Have You Tried Turning It Off and Again?

If your app has never experienced memory issues, is it really in production?

An Erlang-Inspired Node.js project I deployed at work runs out of memory randomly. It maintains a relatively flat memory usage profile at about 10% of the server’s RAM, but it will suddenly spike to 1.5x ~ 2x RAM.

Excessive Memory Usage on Heroku
Dotted line is my allowed memory usage. Definitely not the way I hoped to start the weekend 🙁

Thankfully Heroku is flexible enough to tolerate spikes under 2x of the allotted RAM so in most cases the app continues to do its job and the worst that happens is I get notified about it. Despite its ability to elegantly recover from crashes, my pride felt like it was being curb-stomped whenever Slack notified me the server ran out of memory again.

slack memory alert
Redacted so much it looks like a CIA release

After determining to redeem my self-respect by fixing the issue, I quickly realized I had no idea where to begin!

The Crime Scene

Here’s what the application structure looked like.

// object == process supervisor
// attribute == node.js process

var app_structure = {

  http: 'express.js',
  connection_lock: 'semaphores',
  
  dam: {    
    pusher: 'rabbitmq consumer',
    queuer: 'rabbitmq producer',
    retrier: 'rabbitmq consumer'
  } 
}

Since the app was really seven different node processes (five programs, two supervisors) cooperating together, there were seven times as many processes to analyze than the average node app has.

The more processes we spun up bruh
The more problems we seen

– Biggie “Mo Problems” Remix

What do you do when you have too many processes to analyze? Create a new one, duh.

The new process was responsible for receiving data on the memory usage of every other process and send it off to some other server for analysis.

stathat initial data
One of these is not like the other

It became obvious the queuer process (pink) wasn’t releasing memory like it should. Weird, because it was the simplest process. It made two connections to a RabbitMQ server and put things it received on queues. Less than thirty lines of code. One entry-point, and the libraries being used were being used in the pusher (purple). Where could the memory leak be hiding??

Wish I had an exciting story to tell you about my elite debugging skills and an obscure memory analysis tool / technique I employed, but this is not that sort of blog post.

It occurred to me the key difference is pusher was designed to shut down after a brief period of inactivity, and that’s when inspiration hit harder than a hi-five from God.

If the process shuts down frequently, I won’t be affected by the memory leak.

wise guy
And if i don’t feel its effects of the memory leak, I don’t have to fix it.

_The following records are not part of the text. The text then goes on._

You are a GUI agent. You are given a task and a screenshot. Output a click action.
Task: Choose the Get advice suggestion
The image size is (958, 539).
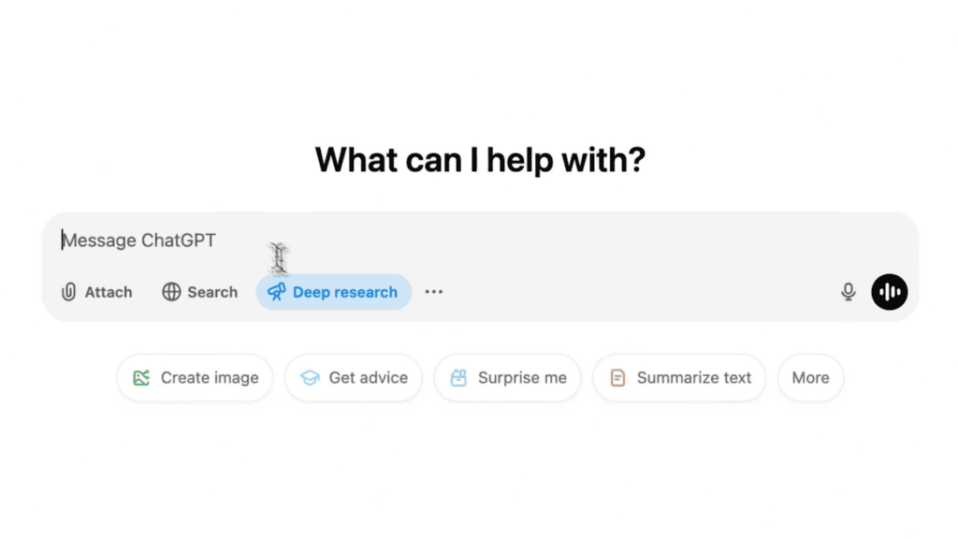353,378
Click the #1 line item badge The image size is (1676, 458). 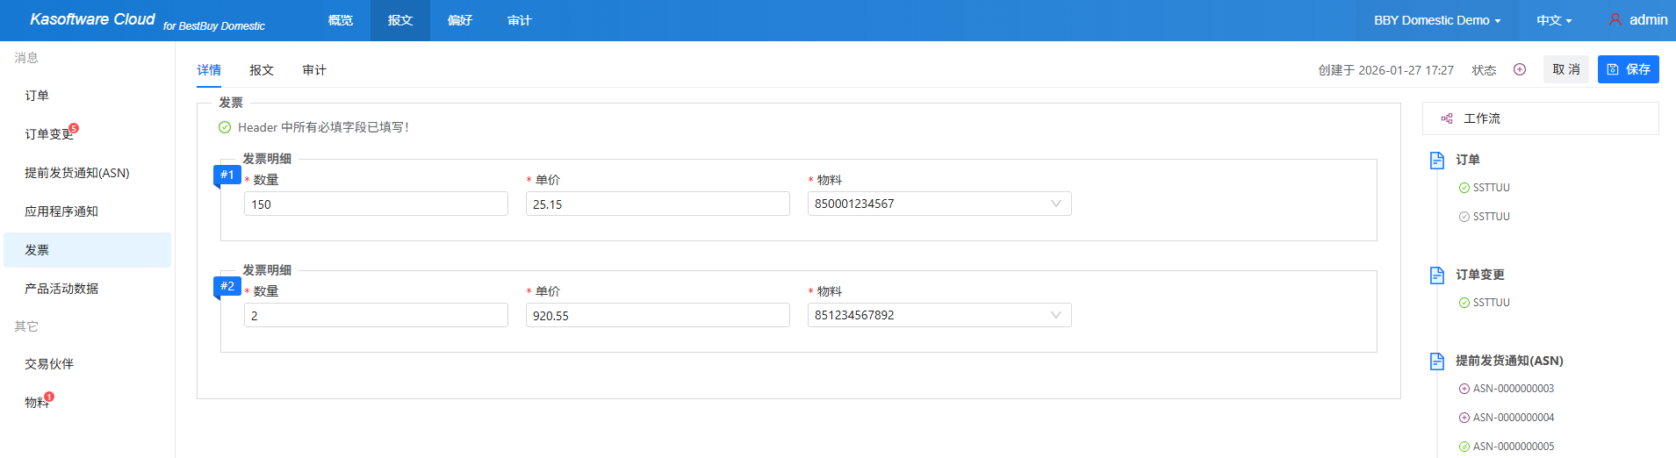pos(227,175)
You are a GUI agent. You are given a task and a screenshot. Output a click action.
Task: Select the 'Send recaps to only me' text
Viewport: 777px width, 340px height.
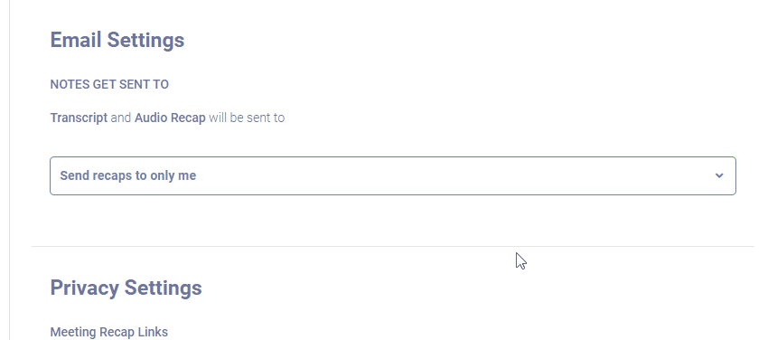pyautogui.click(x=128, y=176)
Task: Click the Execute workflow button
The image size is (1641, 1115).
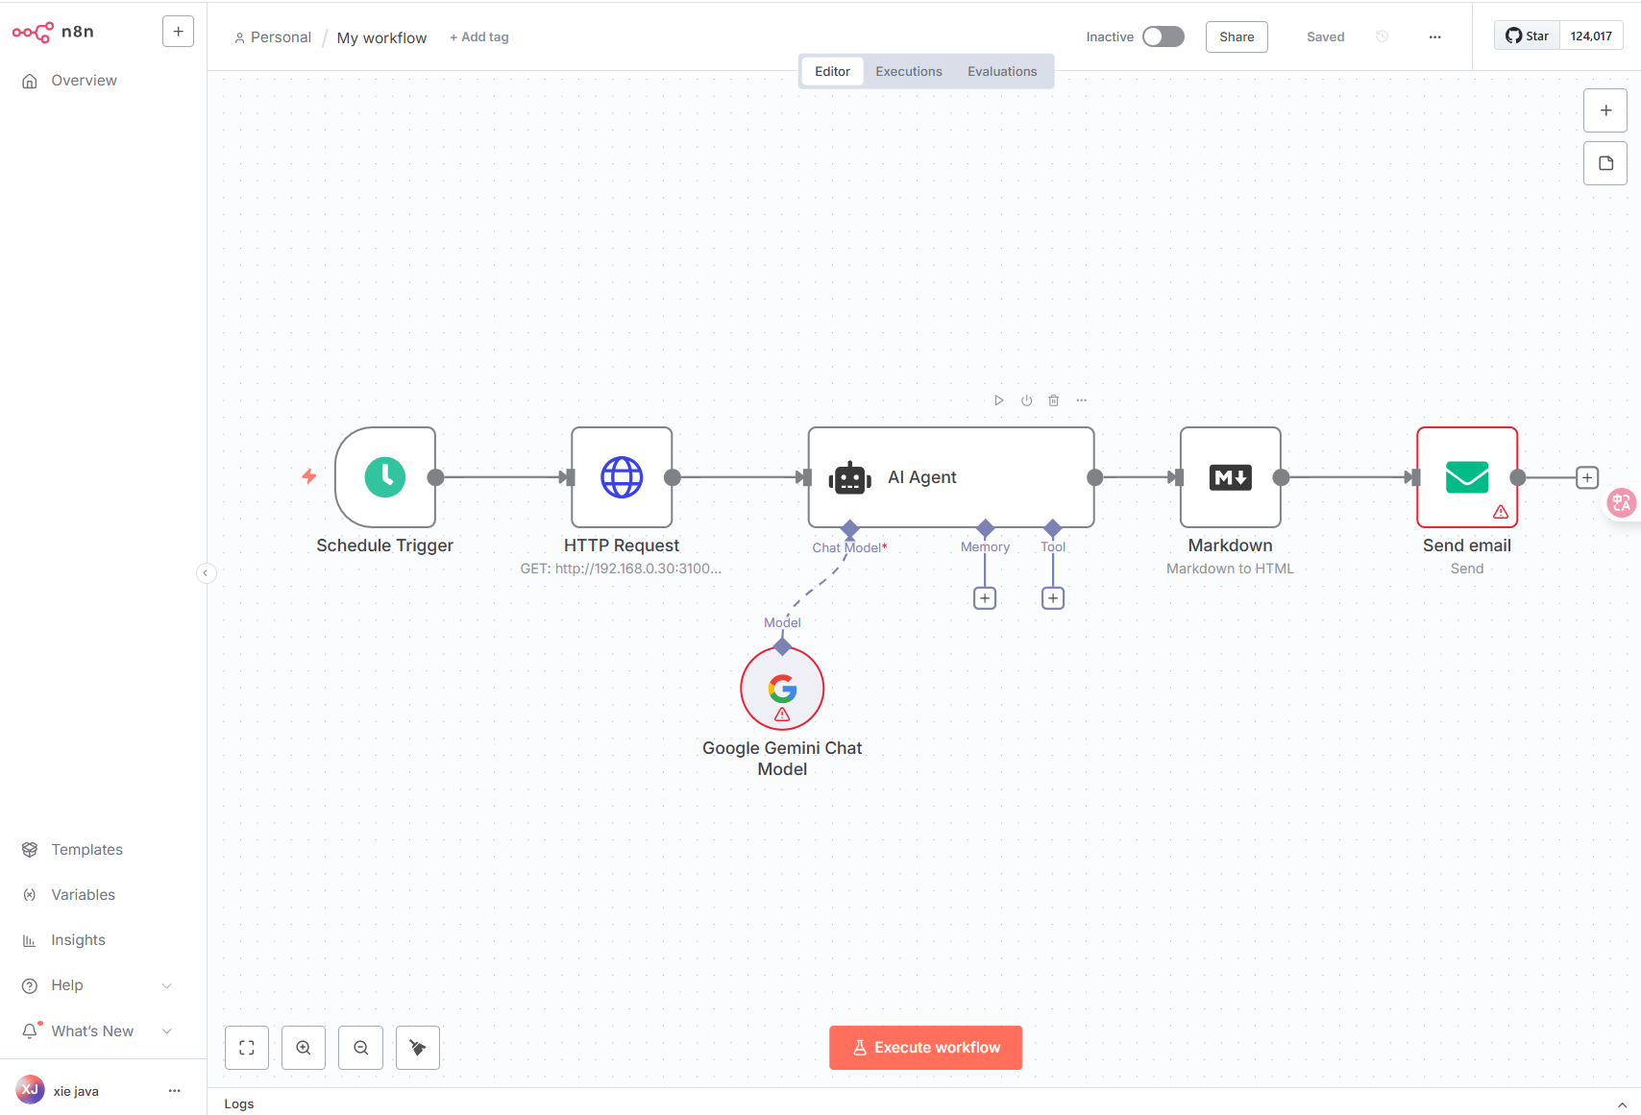Action: point(925,1048)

Within minutes the queuer was wired up to shut down after a few seconds of idleness. The only thing that was left to do was sit back and watch the graphs plot the data.

heroku memory leak fix

stathat memory leak fix

Look at that. Practically flat memory usage.

It was trivial to implement this solution because the application was broken up into distinct components that could run without each other, so it took no special effort to force a component to shut down frequently without affecting the overall app.

Score one for the Erlang-Inspired Node.js app architecture!